[Opening Records shown section]

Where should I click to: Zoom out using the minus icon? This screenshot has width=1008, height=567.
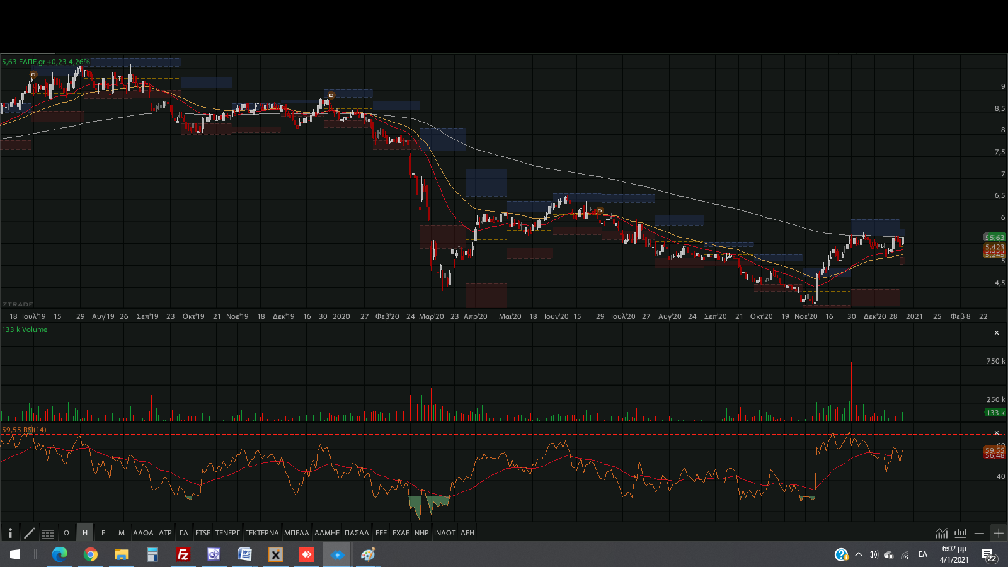[x=980, y=533]
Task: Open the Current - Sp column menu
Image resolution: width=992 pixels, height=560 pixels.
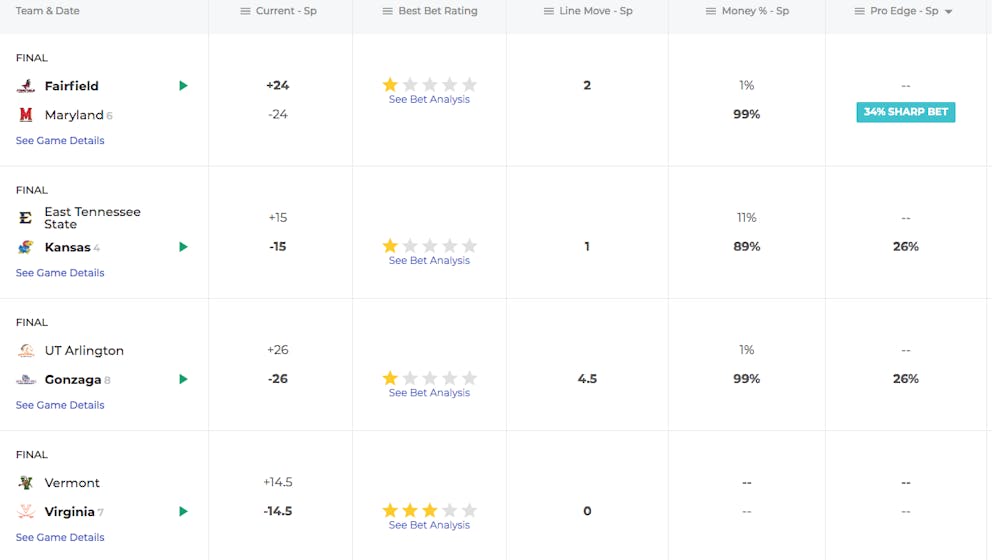Action: tap(245, 11)
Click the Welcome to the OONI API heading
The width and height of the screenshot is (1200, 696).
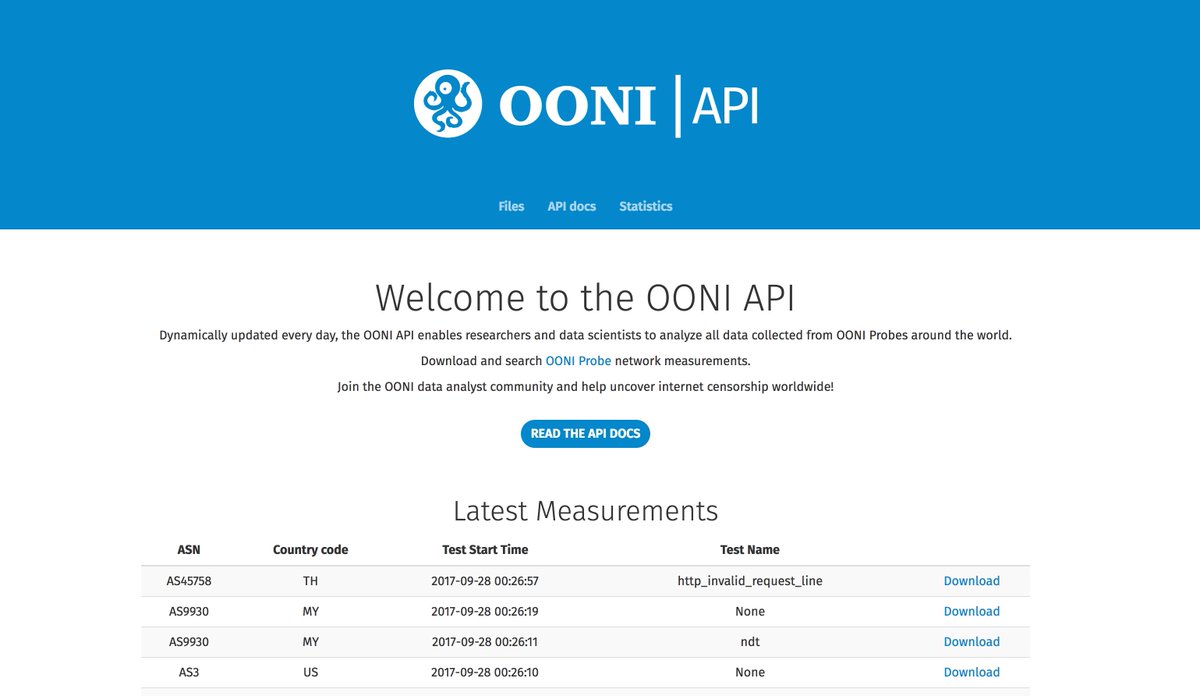click(x=585, y=298)
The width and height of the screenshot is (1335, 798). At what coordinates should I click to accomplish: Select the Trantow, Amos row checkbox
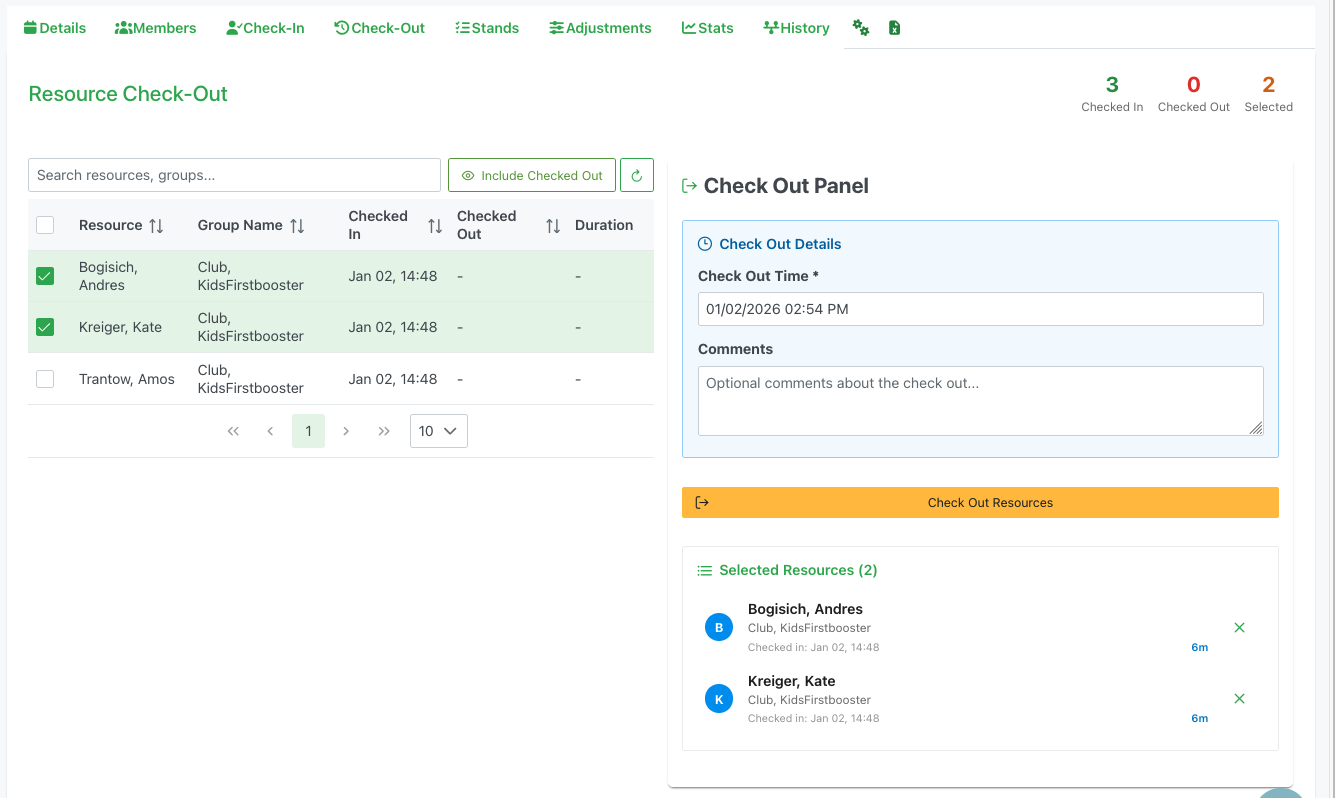[45, 379]
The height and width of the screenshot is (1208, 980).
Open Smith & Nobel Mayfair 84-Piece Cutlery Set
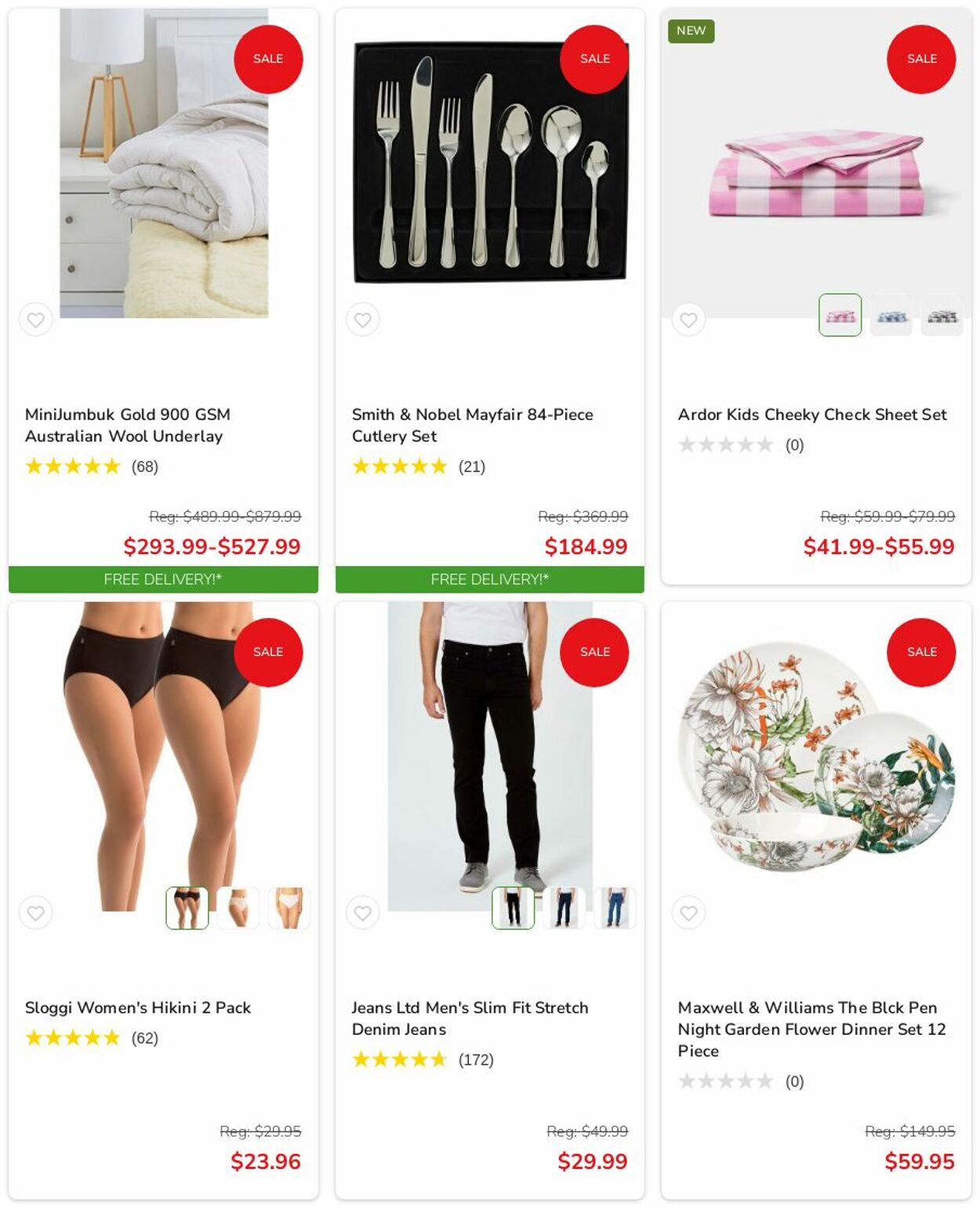point(472,425)
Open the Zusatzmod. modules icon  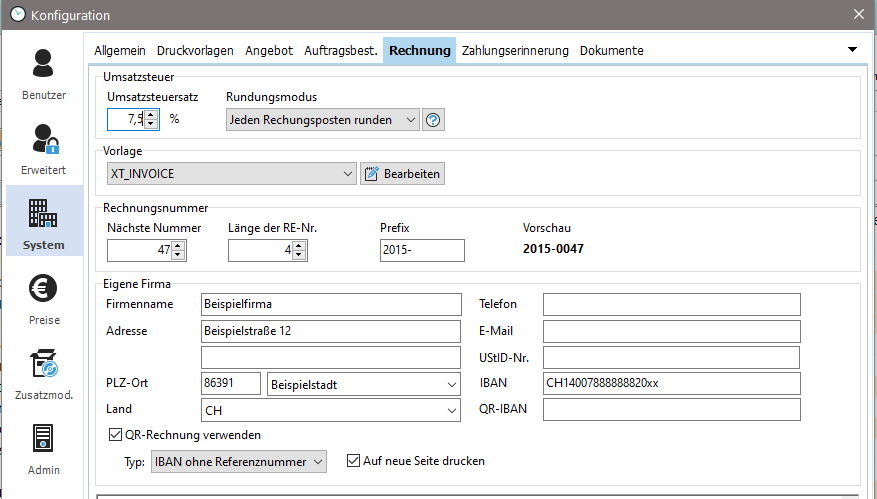coord(44,373)
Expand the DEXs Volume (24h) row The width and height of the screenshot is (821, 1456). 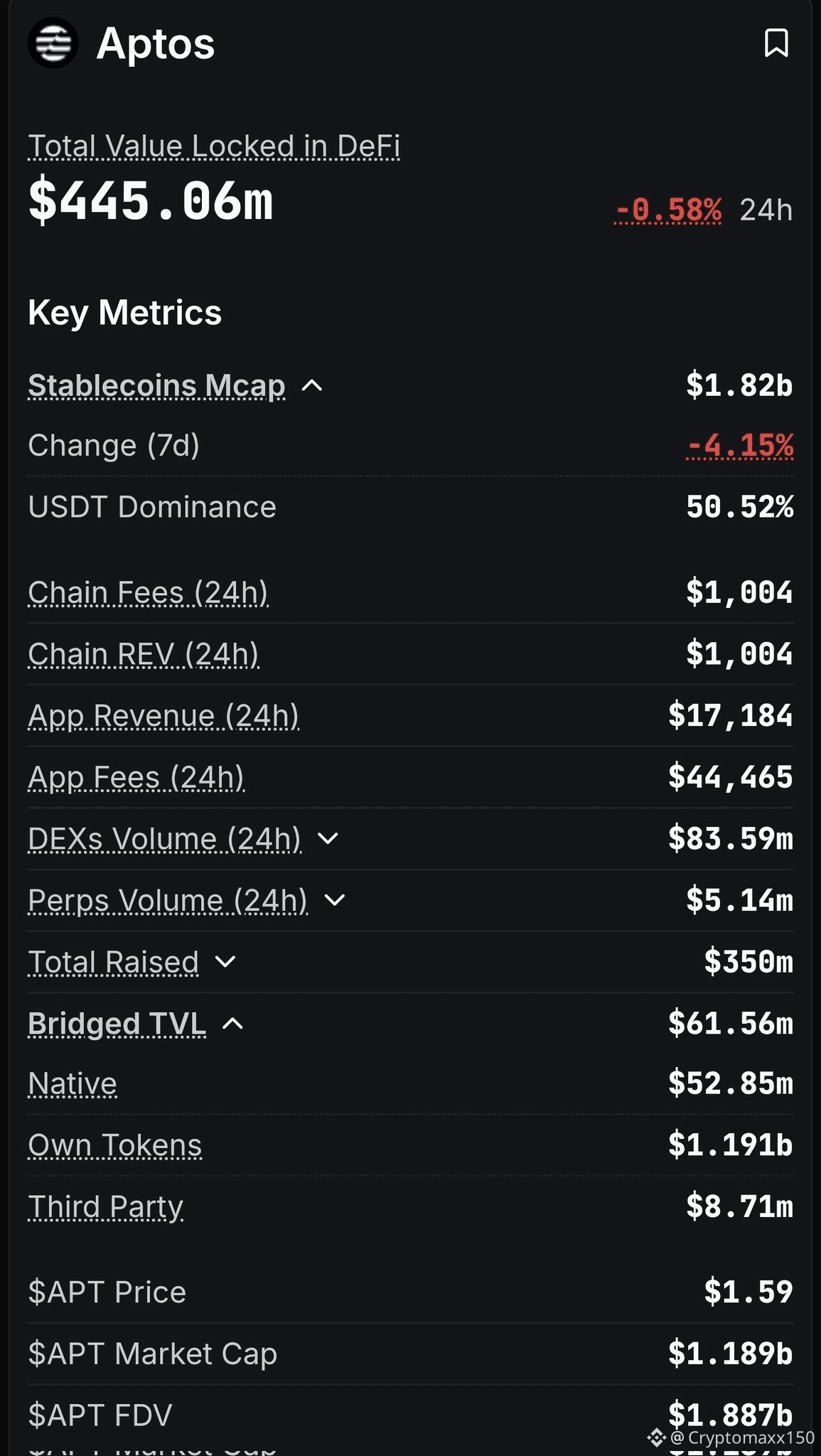pos(328,839)
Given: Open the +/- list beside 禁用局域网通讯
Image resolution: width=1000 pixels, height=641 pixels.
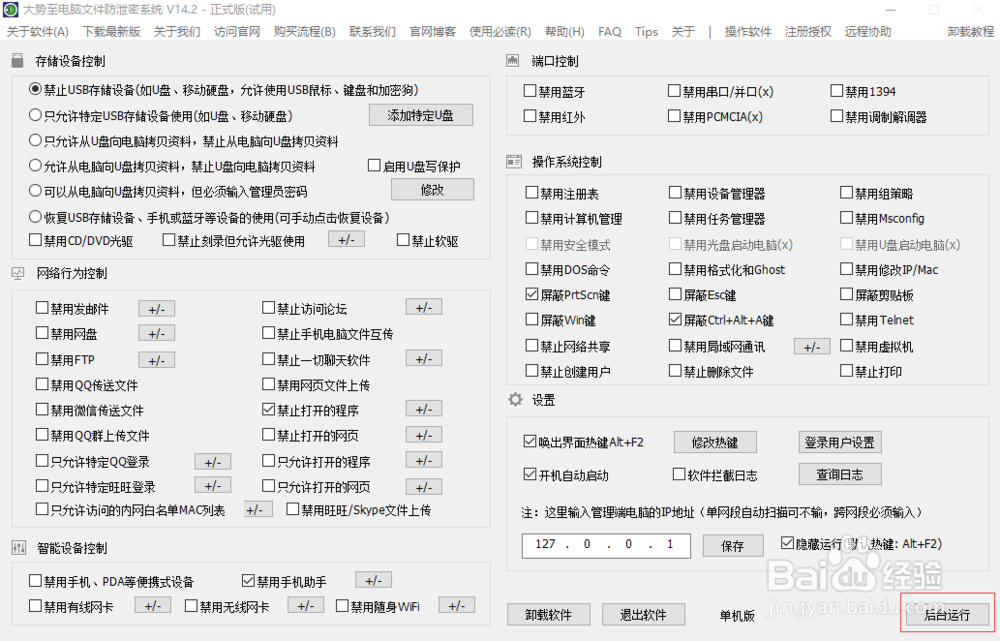Looking at the screenshot, I should pos(811,345).
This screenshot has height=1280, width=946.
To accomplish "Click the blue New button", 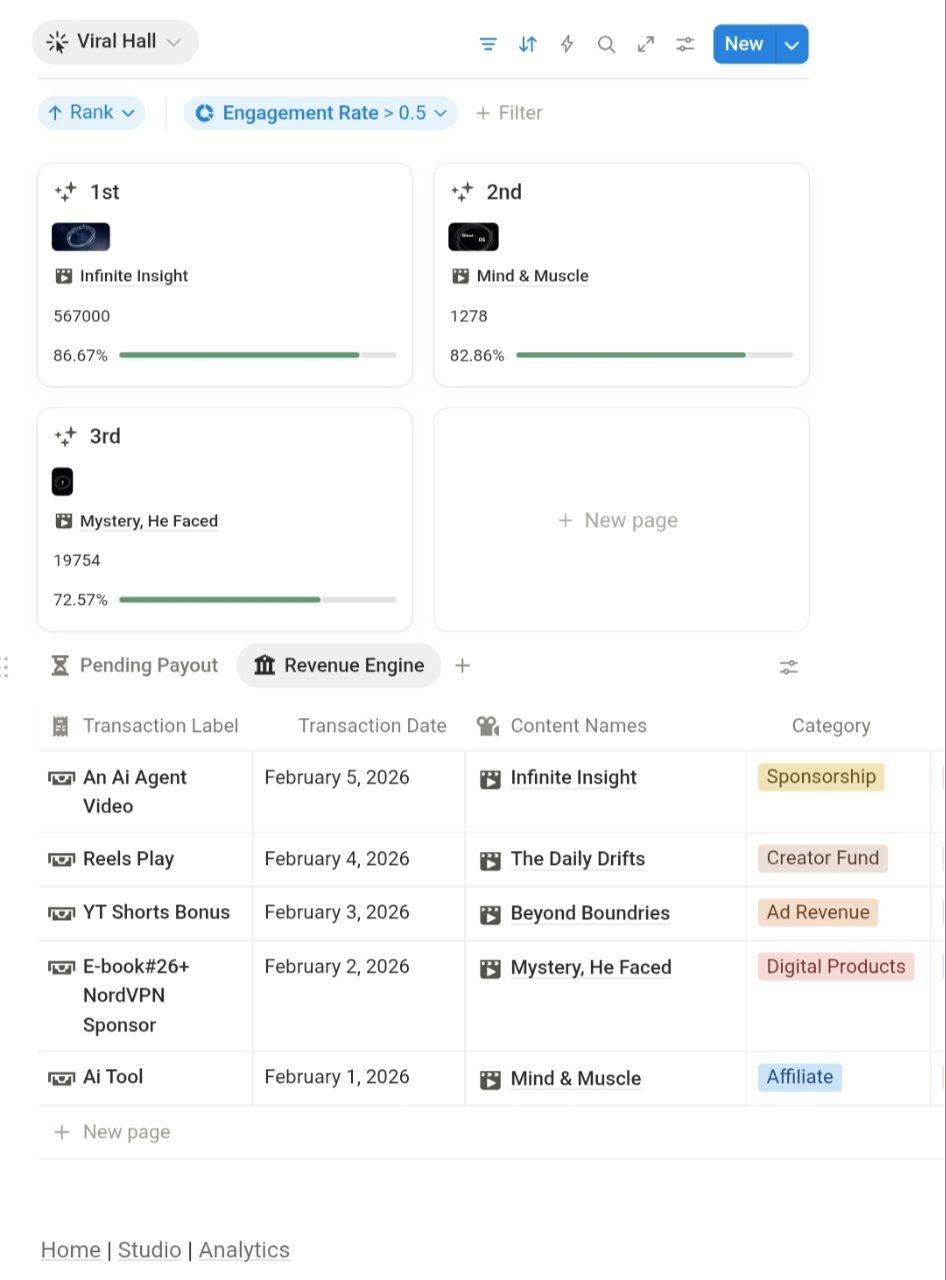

[Closing Records shown section]

= What needs to be done =
No pictures should appear; only the lines from the first line of the records through the line with "The height and", both included, are to be restated word for word.

= Completed exercise =
Where should I click to: Zoom out using the minus icon? This screenshot has width=1008, height=567.
[x=980, y=533]
Task: Open the Current - Sp column menu
Image resolution: width=992 pixels, height=560 pixels.
Action: tap(245, 11)
Click the Welcome to the OONI API heading
The width and height of the screenshot is (1200, 696).
click(x=585, y=298)
The width and height of the screenshot is (1335, 798). At what coordinates should I click to accomplish: Select the Trantow, Amos row checkbox
[45, 379]
The height and width of the screenshot is (1208, 980).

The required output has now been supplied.